Business is booming for a Greytown-distilled gin with bottles of the high-end spirit moving on to shelves across the ditch after a successful launch throughout New Zealand.
Lighthouse gin is the brainchild of retired energy consultant and chemist Neil Catherall and Mela apple juice producer Andrew Wright, both of Greytown.
They came
up with the idea to make their own alcohol over lunch at Gladstone Vineyard, and initially tinkered with making apple brandy and wine.
They soon switched to gin, specifically London dry-style gin, and have been steadily increasing sales since the first batches rolled out in July 2009.
Mr Catherall, who looks after the distilling, said the company that produced it, Greytown Fine Distillates, now had 30 shareholders, and was hoping to expand after a successful start.
"It's just a matter of building the base and doing the hard yards. The main goal is to build the brand in New Zealand."
He said 62 cases had sold in December 2009, and that figure increased to 138 cases in December 2010, an indication of the company's expansion.

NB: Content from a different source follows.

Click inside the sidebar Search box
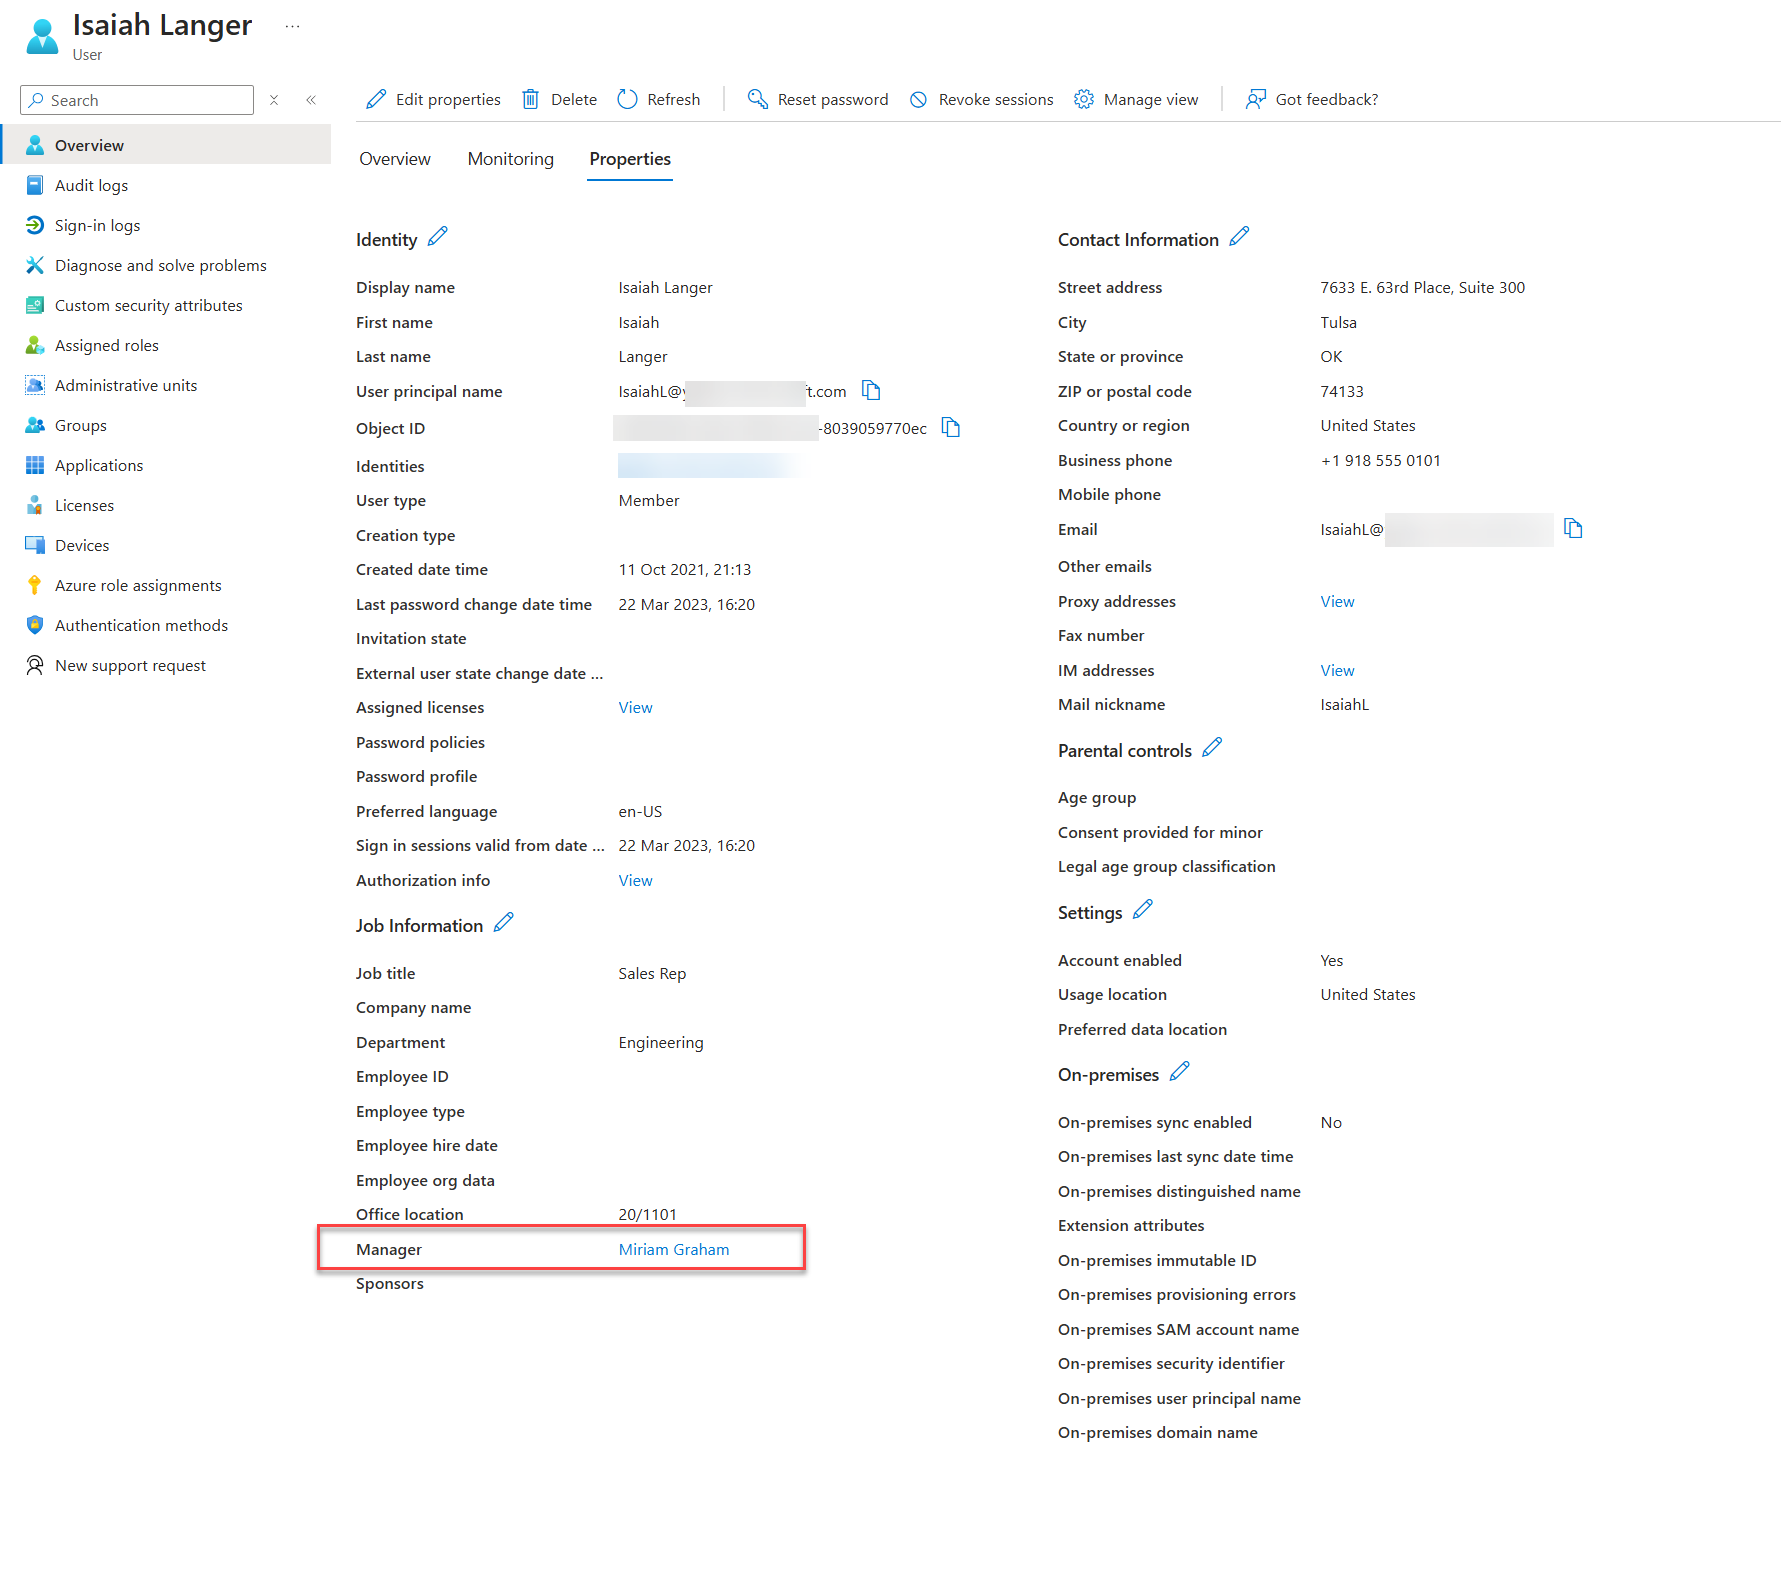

He said the product was now on the shelves of several liquor chains throughout the country.
But Mr Wright said the international market was also firmly in their sights, with plans in place to expand exports after an initial tentative push into Melbourne.
"We entered in two international competitions, in San Francisco and London, and won a bronze award in both, and that's given it the foundation.
"Now it's just building on that base, and now we're looking at Australia."
Retailing at $45 for a 700ml bottle, the gin was at the high end, but Mr Catherall said it was "probably the only artisan gin in the country".
As such, it was double-batch distilled in a purpose-made copper still next to apple juice vats at Mr Wright's juice factory, and had a range of "botanicals" including kawakawa leaves, oranges and lemons added to the juniper berries and coriander that made it a London dry gin.
Many aspects of the production have also been kept local.
The 200-litre copper still was built by Masterton engineer Kevin Leevers to a design by Mr Catherall, and the packaging was designed by Greytown's Simon Diplock.
Mr Catherall said there has been strong feedback from food and wine critics around the country, winemaker Jane Cooper and Cuisine food editor Ray McVinnie both reported to be fans.